DCE-MRI and dynamic contrast enhanced CT (DCE-CT) have been used to estimate tumor blood flow, blood volume and edema and provide pharmacodynamic endpoints of drug activity in around thirty phase I/II clinical trials of anti-VEGF antibodies, TKI and VDA. Nearly all of these studies have reported either Ktrans or IAUC60 as primary endpoints in line with consensus recommendations (32). However, these parameters have equivocal and complex physiological meanings (9). This study demonstrates the value of using multi-parametric analyses that includes tumor T1, EF and multiple modeled parameter endpoints that includes vp, rather than Ktrans and/or IAUC60 alone. Such an approach enables changes in both the tumor vascular structure and function to be detected.
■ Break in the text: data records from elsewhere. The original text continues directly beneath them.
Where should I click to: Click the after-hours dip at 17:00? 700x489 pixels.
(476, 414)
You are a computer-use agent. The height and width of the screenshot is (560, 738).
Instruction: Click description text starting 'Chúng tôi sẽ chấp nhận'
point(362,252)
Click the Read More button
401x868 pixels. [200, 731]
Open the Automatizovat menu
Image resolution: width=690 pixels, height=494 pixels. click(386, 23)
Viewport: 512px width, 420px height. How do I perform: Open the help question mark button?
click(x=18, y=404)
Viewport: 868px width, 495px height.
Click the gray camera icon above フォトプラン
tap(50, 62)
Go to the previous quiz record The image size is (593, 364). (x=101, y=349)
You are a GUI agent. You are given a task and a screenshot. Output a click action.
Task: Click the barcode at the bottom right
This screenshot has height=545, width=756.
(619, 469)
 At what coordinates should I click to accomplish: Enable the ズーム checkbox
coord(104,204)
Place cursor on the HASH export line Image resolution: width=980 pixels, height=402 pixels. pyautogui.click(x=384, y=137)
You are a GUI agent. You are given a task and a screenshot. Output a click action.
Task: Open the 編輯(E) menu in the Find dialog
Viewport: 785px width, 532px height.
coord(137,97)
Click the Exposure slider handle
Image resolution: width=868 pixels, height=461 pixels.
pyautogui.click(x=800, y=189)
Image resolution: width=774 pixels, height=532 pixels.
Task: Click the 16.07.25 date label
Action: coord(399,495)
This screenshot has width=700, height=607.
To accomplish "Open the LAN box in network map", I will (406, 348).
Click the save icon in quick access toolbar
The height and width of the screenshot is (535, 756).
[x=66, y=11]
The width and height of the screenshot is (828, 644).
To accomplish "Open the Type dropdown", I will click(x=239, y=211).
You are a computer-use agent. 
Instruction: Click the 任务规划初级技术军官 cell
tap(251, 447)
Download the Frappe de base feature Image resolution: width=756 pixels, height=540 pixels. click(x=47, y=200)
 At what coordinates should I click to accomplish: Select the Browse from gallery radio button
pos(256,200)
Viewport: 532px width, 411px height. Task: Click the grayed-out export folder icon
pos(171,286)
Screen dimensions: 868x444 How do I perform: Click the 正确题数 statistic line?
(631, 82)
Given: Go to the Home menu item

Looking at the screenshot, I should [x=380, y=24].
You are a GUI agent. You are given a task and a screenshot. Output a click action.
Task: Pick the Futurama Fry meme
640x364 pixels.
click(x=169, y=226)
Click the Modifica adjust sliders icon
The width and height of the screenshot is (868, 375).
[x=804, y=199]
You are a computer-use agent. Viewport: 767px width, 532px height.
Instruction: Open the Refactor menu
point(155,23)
This study demonstrates that measuring tumor size may yield important information in studies of some targeted therapeutic agents, when size change is assessed as a continuous (rather than categorical) variable. This finding concurs with previous reports in patients with metastatic renal cell cancer receiving sorafenib (33), suggesting that tumor size should remain an important metric for evaluating drugs that induce changes in blood flow and vascular permeability. In practice, it may be the combination of biomarkers based on tumor size, morphology and function that provides the most useful evaluation of targeted therapeutics in early phase clinical development.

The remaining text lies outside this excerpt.